第17章 姫巫女とドラゴン
「ねぇ、シオン。どうにかできない? 前に、ネビルがマルフォイにかけられた『足縛りの呪い』を解いただろ? そのときみたいに」
「うん。やってみるね」
ハリーの期待を込めた緑色の瞳に頷き、シオンは差し出されたロンの手に息を吹きつけ、呪文を唱えた。

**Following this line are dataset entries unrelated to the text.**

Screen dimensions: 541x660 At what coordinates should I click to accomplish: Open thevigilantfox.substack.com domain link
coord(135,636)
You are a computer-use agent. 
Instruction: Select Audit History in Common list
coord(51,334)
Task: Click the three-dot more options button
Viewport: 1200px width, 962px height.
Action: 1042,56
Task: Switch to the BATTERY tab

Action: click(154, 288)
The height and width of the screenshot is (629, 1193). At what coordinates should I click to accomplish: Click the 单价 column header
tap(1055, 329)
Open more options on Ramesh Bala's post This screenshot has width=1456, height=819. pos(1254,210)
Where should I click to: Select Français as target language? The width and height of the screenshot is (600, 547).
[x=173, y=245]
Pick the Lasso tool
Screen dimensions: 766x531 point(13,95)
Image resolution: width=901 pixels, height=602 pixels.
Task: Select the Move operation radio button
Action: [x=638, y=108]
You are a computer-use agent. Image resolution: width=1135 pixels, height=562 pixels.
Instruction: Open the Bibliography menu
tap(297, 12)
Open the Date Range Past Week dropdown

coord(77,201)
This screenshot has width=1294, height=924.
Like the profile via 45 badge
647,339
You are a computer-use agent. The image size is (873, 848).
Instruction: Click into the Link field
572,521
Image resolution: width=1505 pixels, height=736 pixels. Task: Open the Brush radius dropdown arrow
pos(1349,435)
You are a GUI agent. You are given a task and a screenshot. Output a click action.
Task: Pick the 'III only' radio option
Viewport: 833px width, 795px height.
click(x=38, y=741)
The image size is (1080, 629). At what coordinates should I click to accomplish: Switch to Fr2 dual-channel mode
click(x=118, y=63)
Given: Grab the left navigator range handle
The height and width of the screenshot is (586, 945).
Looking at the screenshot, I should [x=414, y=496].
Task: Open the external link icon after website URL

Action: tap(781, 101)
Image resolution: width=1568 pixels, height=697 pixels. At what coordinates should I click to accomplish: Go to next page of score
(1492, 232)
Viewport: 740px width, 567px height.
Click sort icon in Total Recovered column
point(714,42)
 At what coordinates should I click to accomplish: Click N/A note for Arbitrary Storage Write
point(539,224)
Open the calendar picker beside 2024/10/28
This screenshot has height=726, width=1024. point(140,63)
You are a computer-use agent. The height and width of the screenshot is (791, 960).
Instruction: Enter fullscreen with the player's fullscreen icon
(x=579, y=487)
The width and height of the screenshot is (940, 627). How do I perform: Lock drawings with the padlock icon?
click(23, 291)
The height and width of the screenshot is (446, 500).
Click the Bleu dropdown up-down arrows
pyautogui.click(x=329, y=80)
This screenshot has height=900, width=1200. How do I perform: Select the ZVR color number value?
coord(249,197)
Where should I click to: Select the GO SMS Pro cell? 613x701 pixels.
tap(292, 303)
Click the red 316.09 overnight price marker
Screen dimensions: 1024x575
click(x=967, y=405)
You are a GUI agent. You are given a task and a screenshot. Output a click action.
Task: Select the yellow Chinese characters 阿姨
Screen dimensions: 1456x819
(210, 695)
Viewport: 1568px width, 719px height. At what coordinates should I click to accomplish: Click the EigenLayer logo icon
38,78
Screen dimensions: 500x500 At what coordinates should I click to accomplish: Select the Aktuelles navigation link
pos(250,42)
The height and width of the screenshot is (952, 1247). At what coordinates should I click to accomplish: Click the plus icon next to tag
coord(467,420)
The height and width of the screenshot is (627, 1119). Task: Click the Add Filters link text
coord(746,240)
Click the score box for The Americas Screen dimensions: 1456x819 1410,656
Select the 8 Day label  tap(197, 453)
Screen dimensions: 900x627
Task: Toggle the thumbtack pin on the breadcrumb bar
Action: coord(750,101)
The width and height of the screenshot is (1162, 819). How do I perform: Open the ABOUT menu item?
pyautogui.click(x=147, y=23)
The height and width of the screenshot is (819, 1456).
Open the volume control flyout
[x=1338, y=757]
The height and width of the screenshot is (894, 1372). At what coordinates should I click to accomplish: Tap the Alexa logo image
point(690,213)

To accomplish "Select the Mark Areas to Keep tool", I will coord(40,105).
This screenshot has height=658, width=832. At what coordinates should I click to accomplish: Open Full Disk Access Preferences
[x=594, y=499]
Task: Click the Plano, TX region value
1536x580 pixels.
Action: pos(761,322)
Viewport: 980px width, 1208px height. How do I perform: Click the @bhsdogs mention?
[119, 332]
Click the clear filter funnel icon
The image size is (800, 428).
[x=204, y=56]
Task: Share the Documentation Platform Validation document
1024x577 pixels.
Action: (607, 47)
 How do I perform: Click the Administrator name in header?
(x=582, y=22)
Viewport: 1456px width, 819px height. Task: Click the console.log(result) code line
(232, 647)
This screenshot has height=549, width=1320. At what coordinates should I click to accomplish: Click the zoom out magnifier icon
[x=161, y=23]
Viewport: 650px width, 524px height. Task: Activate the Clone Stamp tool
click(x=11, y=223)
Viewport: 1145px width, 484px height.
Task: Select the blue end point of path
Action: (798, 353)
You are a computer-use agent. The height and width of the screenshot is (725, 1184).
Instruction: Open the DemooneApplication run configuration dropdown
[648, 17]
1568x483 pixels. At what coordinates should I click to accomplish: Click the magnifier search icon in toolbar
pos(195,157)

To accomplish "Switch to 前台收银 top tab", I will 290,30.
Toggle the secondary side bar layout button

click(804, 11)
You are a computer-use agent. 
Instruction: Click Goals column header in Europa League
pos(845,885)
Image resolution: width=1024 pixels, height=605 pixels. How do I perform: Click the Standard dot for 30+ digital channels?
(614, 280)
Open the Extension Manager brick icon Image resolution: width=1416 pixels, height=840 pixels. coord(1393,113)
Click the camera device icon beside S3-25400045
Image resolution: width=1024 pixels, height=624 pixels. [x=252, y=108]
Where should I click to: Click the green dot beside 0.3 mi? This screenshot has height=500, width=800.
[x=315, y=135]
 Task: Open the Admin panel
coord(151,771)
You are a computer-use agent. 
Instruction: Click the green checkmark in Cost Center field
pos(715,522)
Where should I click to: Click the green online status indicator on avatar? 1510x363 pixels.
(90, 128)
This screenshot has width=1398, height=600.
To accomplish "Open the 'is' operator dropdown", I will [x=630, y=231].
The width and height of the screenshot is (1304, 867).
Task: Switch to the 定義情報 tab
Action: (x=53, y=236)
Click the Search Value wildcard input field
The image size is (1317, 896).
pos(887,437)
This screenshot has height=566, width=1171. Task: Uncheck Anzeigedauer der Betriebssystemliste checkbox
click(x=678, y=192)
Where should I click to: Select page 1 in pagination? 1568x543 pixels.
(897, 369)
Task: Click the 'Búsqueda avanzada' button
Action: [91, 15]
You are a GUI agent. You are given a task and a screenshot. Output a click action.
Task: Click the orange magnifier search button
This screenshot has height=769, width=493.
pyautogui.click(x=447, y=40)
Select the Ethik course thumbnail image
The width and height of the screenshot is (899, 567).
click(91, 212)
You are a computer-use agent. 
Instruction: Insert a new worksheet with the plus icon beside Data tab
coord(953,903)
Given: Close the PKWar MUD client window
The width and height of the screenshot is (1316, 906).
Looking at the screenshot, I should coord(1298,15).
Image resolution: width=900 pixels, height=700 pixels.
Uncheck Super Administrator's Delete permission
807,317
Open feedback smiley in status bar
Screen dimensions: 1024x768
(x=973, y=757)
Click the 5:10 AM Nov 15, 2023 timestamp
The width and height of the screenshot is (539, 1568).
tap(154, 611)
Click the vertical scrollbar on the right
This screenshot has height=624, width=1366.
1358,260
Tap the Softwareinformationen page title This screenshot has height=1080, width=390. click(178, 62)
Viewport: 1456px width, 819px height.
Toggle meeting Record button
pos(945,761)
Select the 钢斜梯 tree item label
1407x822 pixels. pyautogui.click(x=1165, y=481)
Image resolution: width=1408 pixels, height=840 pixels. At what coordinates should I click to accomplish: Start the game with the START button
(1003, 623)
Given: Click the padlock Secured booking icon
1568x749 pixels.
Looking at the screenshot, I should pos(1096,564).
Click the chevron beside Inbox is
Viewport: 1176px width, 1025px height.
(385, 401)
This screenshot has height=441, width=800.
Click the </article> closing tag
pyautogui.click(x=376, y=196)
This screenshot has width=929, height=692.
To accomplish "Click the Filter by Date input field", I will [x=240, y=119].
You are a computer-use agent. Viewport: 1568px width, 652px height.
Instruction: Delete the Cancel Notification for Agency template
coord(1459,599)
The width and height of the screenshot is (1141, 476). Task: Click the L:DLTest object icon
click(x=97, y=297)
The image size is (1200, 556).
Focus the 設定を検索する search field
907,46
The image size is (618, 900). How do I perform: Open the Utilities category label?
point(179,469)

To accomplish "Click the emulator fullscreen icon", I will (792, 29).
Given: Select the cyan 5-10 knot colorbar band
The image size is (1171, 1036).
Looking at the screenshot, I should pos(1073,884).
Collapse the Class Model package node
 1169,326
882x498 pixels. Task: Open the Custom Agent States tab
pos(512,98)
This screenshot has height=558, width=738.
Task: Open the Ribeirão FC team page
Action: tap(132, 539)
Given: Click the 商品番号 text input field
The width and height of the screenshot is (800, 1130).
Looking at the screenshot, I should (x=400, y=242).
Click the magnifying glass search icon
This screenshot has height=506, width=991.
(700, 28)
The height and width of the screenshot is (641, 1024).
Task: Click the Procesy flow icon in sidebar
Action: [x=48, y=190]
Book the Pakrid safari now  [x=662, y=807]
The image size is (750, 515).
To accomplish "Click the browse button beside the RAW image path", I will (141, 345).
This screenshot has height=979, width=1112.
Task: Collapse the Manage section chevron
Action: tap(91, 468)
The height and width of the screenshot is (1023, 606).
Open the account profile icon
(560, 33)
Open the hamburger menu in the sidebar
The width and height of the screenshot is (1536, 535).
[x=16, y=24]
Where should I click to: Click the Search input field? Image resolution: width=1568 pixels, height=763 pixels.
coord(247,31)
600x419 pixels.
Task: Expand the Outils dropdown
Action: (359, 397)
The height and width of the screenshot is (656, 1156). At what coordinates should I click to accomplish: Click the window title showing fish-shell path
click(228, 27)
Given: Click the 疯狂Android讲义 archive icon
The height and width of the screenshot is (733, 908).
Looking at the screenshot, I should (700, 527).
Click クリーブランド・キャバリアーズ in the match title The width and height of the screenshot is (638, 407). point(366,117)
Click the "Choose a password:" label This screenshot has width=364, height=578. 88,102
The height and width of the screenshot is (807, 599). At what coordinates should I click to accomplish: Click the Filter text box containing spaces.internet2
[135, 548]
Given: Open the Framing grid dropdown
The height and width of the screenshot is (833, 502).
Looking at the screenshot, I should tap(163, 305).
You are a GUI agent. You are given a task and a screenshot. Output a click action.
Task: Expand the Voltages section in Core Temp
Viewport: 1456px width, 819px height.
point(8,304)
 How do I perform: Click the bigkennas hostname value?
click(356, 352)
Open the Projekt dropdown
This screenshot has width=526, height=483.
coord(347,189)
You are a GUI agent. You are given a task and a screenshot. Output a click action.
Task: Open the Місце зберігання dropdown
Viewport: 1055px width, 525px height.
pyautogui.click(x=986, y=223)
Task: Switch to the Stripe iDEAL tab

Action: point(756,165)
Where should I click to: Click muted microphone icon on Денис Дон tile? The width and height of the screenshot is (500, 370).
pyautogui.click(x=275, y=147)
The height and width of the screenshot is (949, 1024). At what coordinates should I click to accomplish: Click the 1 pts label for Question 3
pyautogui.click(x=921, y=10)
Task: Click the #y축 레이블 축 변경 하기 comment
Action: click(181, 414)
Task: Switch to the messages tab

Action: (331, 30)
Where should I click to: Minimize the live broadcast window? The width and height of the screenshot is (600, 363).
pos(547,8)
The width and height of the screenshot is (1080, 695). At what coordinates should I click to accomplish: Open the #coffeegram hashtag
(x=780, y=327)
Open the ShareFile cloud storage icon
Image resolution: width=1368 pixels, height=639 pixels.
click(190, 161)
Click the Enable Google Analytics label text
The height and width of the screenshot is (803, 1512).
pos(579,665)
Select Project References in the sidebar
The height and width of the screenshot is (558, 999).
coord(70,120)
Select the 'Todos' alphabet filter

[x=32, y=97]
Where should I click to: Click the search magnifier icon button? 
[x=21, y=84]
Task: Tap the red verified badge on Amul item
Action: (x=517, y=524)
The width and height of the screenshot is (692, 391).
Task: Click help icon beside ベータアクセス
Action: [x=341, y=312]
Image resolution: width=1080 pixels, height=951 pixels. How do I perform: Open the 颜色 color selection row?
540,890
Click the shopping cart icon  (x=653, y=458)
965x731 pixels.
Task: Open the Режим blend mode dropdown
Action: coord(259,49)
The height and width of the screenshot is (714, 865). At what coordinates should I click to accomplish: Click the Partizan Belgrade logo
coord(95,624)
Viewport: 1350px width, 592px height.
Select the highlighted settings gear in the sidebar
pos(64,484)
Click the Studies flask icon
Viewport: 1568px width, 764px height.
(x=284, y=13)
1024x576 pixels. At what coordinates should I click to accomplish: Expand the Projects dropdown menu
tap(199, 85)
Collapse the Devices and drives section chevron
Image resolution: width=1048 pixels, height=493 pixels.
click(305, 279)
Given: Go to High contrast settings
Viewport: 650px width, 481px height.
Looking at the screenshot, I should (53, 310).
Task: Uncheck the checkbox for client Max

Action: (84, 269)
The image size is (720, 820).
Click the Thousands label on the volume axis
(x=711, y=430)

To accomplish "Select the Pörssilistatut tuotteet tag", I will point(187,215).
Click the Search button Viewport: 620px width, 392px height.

「……《神の御息(みいき)は我が息、我が息は神の御息(みいき)なり。御息(みいき)を以て吹けば毒は在(あ)らじ、残らじ。阿那(あな)清々(すがすが)し、阿那(あな)清々(すがすが)し》……」
呪文を一つ繰り返すたびに、ロンの手の腫れが引いていく。同時に、緑色に変色していた部分も元の色を取り戻した。
「どう、ロン?」
「うん、もう痛くないよ。羽ペンも持てそうだ。ありがとう、シオン」
タイミングを見計らったように、談話室の窓を叩く音がする。
「ヘドウィグだ!」
ハリーが急いで雪のように真っ白なフクロウを迎え入れた。
どうやら、ロンの兄であるチャーリー・ウィーズリーの手紙を持って来てくれたようだ。
手紙を開封し、ハリーが声を潜めて読み上げた。